Reading passage =

= Andorra–France border =

International border

Border between Andorra, France and Spain.

The Andorra–France border extends for 57 km in southern France (Ariège and Pyrenees-Orientales départements) and northern and north-eastern Andorra.

The border is France's third-shortest, after its borders with Monaco and the Kingdom of the Netherlands (the latter on the Caribbean island of Saint Martin).

==Specifications==
The border's western extremity starts at the western Andorra–Spain–France tripoint, located at the summit of the Pic de Médécourbe (42°36'13"N 1°26'33" E). It then follows a general north-east direction before switching south-eastwards to the eastern Andorra–Spain–France tripoint 42°30'09"N 1°43'33" E).

Most of the Franco-Andorran border is determined by custom – there is no international treaty formally fixing the course of the border, except for the cases below.

In 2001, a bilateral treaty between France and Andorra rectified and amended the border slightly. It provided for the exchange of two equal plots of land of 15,925 m^{2} (4 acres) each, to enable Andorra to construct on its assigned plot a viaduct linking the Envalira tunnel to the French RN22.

The French town of Porta, in the Pyrénées-Orientales département, challenged the land swap at the Judicial Division of the French Council of State, contesting that it was contrary to French Constitution: it claimed not to have been consulted before the border treaty was drafted and approved. The Council of State dismissed the application, ruling that the treaty had been ratified by law and that therefore it was not for the Council to rule on the legality of the law. Moreover, there is no legal requirement for the state to consult with municipalities adjoining a border when adjusting the border.

Problem set =
A – How long is the Andorra–France border, according to the text about it?
B – Please continue the Andorra–France border text from its final sentence onward.

Data extract =
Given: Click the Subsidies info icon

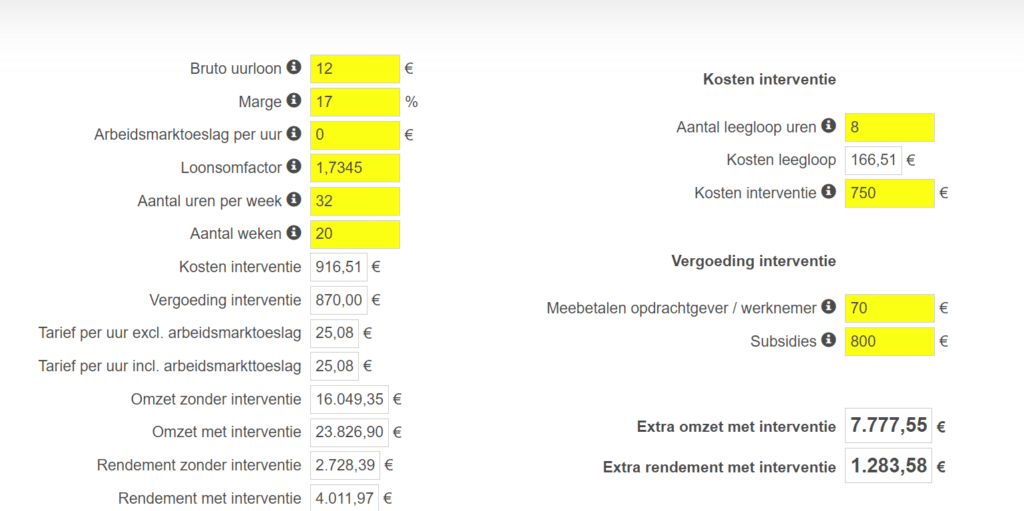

Per-task answers =
A – 57 km

B –
In May 2015 the European Commission adopted a cooperation programme to improve environmental protection along Andorra's borders with Spain and France.

==Border controls==
There are some, probably minor, checks at the border, as Andorra is neither in the Schengen Area nor in the European Union. Prior to 2017, most European passport holders were subject only to minimum visual passport checks when entering and leaving the Schengen Area, taking less than 5 seconds. Following several terrorist attacks in Europe, the Schengen Borders Code was amended in 2017 to require that the passports of all travellers (including those entitled to free movement between the two countries concerned) be machine-scanned upon entering and leaving the Schengen Area to check against various criminal databases. This process can take up to 30 seconds per traveller and has led to long delays at all borders between Schengen and non-Schengen countries, both at airports and at road and rail borders.

The only road border between the two countries is east of Pas de la Casa, at nearly 2,000 m above sea level. Here it may be possible to get a souvenir passport stamp if one asks at the Andorra border post. There is no rail crossing point, though a bus service connects the Pas de la Casa to the train station in the French border town of L'Hospitalet-près-l'Andorre).

Helicopters may fly between Andorra and non-Andorran airports with international border control facilities. The most frequent flights connect Andorra with the airports in Barcelona and Toulouse.

There is an agreement signed in 2003 between France, Spain and Andorra on the movement and residence in Andorra of citizens of third countries. It stipulates that the three countries must coordinate their visa requirements (in practice, that Andorra adopt the Schengen visa requirements already adhered to by both France and Spain) and that Andorra accept entry only of those who have right of entry of Spain or France. Andorra is allowed to permit long stays for any person. Travellers requiring a Schengen visa to enter the Schengen Area may enter Andorra using this visa, but it must be a multiple-entry visa, as entering Andorra entails leaving the Schengen Area.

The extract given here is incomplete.